La sezione è dedicata alla mappatura dei fenomeni di dissenso letterario e artistico che si sviluppano in Italia, Francia e URSS. Essa comprende un censimento dei principali gruppi e movimenti attivi sulla scena internazionale, suddivisi nelle due macro-aree individuate, ovvero l’area occidentale (Italia e Francia) e l’area orientale (Ucraina, Bielorussia e Russia Sovietiche). I criteri di selezione e schedature del materiale sono illustrati nella voce Criteri del menù.

AREA OCCIDENTALE

La sezione è dedicata al censimento e alla descrizione di una serie di movimenti e gruppi italiani e francesi, selezionati sulla base della loro rilevanza all’interno del panorama culturale e politico nel quale si inseriscono, nonché della presenza di una precisa strategia culturale, contraddistinta da una programmatica correlazione tra produzione estetica e intervento politico o sociale.

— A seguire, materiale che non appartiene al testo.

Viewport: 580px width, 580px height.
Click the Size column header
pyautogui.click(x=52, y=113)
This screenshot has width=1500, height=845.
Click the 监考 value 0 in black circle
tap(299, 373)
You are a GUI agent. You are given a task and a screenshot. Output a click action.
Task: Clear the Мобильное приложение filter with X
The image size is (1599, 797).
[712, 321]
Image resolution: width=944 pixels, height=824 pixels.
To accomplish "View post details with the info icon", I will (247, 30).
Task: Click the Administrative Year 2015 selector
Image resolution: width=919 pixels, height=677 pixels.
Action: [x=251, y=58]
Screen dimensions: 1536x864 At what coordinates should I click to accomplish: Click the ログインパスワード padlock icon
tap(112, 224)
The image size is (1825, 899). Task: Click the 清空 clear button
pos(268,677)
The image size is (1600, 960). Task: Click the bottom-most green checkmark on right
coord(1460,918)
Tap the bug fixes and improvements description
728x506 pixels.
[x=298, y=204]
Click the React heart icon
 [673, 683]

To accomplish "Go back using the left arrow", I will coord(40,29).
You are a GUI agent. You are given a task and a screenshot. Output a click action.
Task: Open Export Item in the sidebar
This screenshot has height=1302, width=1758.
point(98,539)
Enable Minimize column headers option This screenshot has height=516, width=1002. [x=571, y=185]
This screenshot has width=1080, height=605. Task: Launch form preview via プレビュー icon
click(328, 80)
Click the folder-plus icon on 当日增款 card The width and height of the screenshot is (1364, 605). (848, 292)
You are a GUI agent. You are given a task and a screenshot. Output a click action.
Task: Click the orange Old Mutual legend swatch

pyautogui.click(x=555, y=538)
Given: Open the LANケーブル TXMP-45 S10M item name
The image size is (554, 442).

La distinzione tra Gruppi e Movimenti si basa sulla diversa natura dei fenomeni presi in considerazione. Sono indicati come “Gruppi” le formazioni collettive strutturate che si autodefiniscono come tali e che sono contraddistinte da iniziative comuni, come convegni, eventi, pubblicazioni (antologie, riviste, ecc…); tra i maggiori esempi di questo tipo si annoverano in Italia il Gruppo 63 e in Francia il gruppo riunito attorno alla rivista Tel Quel. Sotto la voce “Movimenti” rientrano invece formazioni collettive molto più ampie, meno strutturate, per lo più a carattere internazionale, all’interno delle quali sono pur presenti gruppi veri e propri; ne sono un esempio il Situazionismo, il fenomeno Beat e il movimento Provo, ma anche alcuni movimenti di sperimentazione interartistica nel campo della poesia visiva.

AREA ORIENTALE

In questa sezione sono descritti i gruppi attivi e fenomeni di aggregazione esistiti in Russia, Ucraina e Bielorussia e appartenenti alla cosiddetta ‘seconda cultura’ (“vtoraja kul’tura”) nel periodo dall’inizio della destalinizzazione (1956) al crollo dell’Unione Sovietica (1991). Le schede, suddivise in base al luogo (Leningrado, Mosca, Kiev, Minsk), si riferiscono sia a gruppi autorappresentati attraverso la stesura di veri e propri manifesti sia a fenomeni di aggregazione più magmatici e difficilmente tracciabili.